From the whatsapp site (http://www.whatsapp.com/faq/#g4):

What are those green checkmarks next to my messages?
We are glad you asked. These green checkmarks are actually very important since they function as message delivery acknowledgement indicators. Here is what they mean:

- message successfully delivered to the server.

- message succesfully delivered to the device of the chat partner. (note: this does not indicate that message was read, just that it was delivered)

While you make a good point, the chart was in fact completed by the creators of the apps. Only the 2 apps within the red lining are filled in by me.

So WhatsApp itself created that entry. It may be that their FAQ is outdated. I find that when that double checkmark hits the read/response time of the other party is in the 1-5 second range.

I believe it's in the wording of the field. "Send/Receive Notifications". On the Whatsapp site they say the double check mark means that the phone has received the message, but are quick to differentiate between received and read. So by their logic, it does have send/receive.
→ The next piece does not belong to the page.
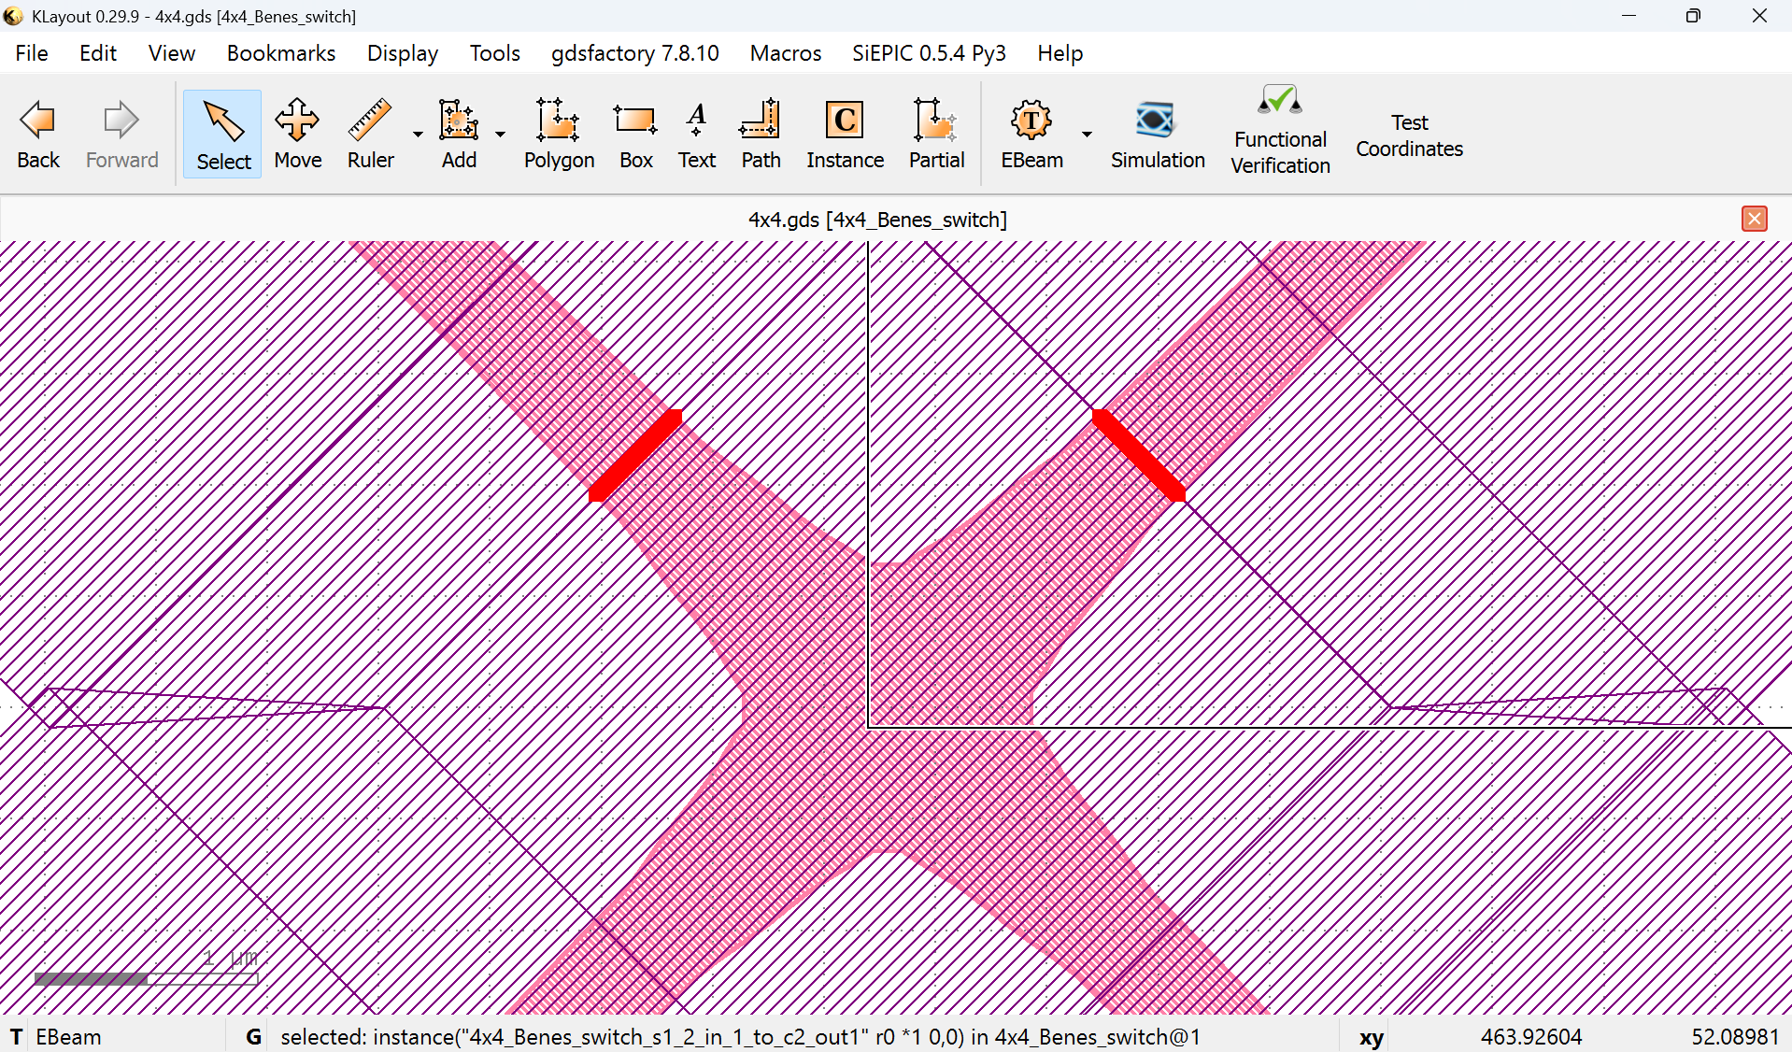Click the EBeam technology indicator in status bar
Viewport: 1792px width, 1052px height.
(67, 1037)
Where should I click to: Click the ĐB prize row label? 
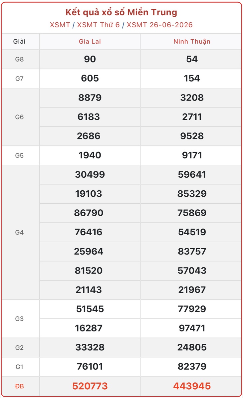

This is the main reason why I choose touch and kik over whatsapp.

I bet if the field was changed to send/delivered/read, then whatsapp would need to answer the question differently.

Thanks for the article it was very informative.

Regarding WhatsApp, the chart indicates that message encryption is "Coming Soon".

My question is, is this directly from WhatsApp because I went to their site to see if I could find out any additional details on this including a timetable and I could not find a thing. Since you talked to the developer directly, can you provide any additional information? I committed to WhatsApp and talked my circle into getting on WhatsApp before I realized that messages were not encrypted (I kinda assumed that an IM app with such high ratings and that many users had to have encryption), so this is a pretty big deal to me and I would like to know more. If message encryption is really coming soon I will hold off on committing to undertaking the massive effort and consequent crow eating that I will have to endure to get the folks I asked to use WhatsApp onto another cross-platform messenger.

Thanks.

It's straight from the WhatsApp developers. I suggest you contact them directly to get more details.